- Task details -
Out of the listing below, copy every line that carries the string "handle".

- Provided records -
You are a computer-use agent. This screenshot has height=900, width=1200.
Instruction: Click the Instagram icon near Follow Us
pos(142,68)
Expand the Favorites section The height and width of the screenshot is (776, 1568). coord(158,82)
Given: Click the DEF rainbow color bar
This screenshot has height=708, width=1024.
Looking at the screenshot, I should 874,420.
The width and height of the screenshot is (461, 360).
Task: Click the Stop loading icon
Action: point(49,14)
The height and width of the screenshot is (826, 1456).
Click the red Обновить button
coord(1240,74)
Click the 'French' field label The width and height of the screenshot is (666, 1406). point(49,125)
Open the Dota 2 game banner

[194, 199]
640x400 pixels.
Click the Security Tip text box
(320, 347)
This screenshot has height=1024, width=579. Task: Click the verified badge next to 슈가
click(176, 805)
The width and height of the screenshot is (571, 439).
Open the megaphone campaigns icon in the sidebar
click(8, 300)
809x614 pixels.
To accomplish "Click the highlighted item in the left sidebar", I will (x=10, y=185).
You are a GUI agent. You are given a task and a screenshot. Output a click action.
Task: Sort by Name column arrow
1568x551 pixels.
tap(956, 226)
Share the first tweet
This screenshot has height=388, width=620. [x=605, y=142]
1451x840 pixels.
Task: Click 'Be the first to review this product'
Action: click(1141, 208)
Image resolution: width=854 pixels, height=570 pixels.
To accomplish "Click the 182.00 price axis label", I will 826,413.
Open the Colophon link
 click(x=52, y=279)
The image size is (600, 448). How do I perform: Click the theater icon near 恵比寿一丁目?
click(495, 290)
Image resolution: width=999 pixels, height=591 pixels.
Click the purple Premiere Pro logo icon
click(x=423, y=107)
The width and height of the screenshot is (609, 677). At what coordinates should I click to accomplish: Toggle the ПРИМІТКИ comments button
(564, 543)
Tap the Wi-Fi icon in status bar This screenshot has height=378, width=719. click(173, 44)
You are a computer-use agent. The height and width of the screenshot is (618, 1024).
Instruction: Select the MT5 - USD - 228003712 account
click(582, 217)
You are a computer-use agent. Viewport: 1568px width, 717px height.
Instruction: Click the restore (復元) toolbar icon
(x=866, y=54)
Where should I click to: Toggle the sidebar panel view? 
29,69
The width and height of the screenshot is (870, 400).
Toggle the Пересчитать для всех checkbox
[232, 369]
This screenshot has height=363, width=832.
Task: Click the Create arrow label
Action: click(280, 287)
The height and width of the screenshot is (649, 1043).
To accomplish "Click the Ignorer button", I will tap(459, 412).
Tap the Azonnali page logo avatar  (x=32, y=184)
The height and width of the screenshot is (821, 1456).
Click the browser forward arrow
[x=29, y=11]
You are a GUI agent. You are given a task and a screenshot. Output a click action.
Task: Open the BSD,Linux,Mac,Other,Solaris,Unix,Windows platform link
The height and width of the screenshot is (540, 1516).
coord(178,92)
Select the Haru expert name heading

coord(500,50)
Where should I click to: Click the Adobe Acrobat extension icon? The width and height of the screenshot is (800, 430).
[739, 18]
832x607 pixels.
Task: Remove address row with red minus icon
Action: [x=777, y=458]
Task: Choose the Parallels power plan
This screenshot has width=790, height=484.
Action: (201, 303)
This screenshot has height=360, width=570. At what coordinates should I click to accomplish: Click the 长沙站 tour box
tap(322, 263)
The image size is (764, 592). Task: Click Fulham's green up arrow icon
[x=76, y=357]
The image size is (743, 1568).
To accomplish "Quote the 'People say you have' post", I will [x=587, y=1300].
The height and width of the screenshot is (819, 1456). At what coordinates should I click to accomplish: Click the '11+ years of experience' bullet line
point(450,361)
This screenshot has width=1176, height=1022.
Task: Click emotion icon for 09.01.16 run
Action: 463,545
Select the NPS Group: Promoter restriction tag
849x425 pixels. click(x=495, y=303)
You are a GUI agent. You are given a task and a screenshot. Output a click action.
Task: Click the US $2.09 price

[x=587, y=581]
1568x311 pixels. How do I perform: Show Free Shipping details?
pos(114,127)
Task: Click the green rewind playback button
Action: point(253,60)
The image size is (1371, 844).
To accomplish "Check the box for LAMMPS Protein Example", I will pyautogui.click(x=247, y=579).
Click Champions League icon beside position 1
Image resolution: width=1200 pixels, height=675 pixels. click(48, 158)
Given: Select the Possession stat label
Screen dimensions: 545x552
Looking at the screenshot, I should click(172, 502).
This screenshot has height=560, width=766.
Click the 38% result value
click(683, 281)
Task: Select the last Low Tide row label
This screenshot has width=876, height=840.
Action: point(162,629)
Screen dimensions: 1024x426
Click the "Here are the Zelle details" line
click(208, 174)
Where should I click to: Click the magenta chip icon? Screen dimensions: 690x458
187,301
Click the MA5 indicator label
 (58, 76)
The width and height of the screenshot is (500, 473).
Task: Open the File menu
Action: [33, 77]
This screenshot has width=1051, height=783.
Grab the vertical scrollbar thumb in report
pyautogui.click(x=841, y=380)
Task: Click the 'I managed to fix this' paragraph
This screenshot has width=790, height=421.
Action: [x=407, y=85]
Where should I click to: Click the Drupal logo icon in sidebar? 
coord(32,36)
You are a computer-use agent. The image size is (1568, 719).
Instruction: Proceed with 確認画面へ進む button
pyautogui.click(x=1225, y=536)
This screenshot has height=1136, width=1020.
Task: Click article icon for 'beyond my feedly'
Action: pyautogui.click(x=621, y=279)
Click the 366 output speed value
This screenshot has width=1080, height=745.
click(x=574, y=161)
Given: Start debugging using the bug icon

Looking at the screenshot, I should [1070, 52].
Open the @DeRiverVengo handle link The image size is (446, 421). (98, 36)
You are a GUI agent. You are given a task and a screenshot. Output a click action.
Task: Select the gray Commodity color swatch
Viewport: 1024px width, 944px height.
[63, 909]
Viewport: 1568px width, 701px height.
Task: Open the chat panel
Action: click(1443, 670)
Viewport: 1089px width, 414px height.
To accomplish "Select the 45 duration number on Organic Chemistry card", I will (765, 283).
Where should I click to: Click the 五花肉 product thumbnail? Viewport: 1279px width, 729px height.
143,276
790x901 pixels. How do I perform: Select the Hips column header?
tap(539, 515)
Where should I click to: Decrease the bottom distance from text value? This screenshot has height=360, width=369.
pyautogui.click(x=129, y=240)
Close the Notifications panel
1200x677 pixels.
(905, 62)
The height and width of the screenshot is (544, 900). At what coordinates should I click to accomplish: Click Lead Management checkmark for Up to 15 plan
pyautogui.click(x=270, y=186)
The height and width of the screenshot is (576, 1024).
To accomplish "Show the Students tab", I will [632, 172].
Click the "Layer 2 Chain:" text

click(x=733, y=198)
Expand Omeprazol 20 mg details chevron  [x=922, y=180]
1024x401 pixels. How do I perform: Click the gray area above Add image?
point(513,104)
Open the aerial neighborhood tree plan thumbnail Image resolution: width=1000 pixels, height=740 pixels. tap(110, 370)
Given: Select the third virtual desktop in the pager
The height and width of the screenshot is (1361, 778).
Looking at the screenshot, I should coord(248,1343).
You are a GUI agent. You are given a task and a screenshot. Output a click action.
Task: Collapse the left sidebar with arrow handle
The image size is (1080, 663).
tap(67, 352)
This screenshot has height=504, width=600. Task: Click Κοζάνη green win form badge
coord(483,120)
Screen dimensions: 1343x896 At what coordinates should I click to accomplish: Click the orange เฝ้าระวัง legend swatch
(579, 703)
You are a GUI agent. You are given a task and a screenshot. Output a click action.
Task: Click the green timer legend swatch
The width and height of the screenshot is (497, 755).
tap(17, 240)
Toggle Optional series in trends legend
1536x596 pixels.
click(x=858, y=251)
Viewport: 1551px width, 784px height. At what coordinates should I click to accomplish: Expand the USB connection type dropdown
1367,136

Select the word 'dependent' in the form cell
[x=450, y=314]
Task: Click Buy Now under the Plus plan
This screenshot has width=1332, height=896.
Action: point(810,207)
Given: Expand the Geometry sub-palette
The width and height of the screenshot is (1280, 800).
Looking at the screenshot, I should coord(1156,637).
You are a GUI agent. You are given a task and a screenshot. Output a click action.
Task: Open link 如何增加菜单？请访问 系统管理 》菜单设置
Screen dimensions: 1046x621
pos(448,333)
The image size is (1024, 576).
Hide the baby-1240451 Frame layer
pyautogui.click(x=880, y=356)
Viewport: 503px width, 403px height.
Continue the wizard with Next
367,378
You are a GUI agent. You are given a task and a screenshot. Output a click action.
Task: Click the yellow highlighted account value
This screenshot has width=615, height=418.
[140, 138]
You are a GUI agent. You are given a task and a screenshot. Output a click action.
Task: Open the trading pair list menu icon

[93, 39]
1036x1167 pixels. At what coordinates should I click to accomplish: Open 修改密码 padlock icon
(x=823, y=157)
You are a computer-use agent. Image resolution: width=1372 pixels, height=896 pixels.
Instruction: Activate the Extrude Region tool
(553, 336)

- Solution for this exercise -
Open the @DeRiverVengo handle link The image size is (446, 421). (98, 36)
Task: Collapse the left sidebar with arrow handle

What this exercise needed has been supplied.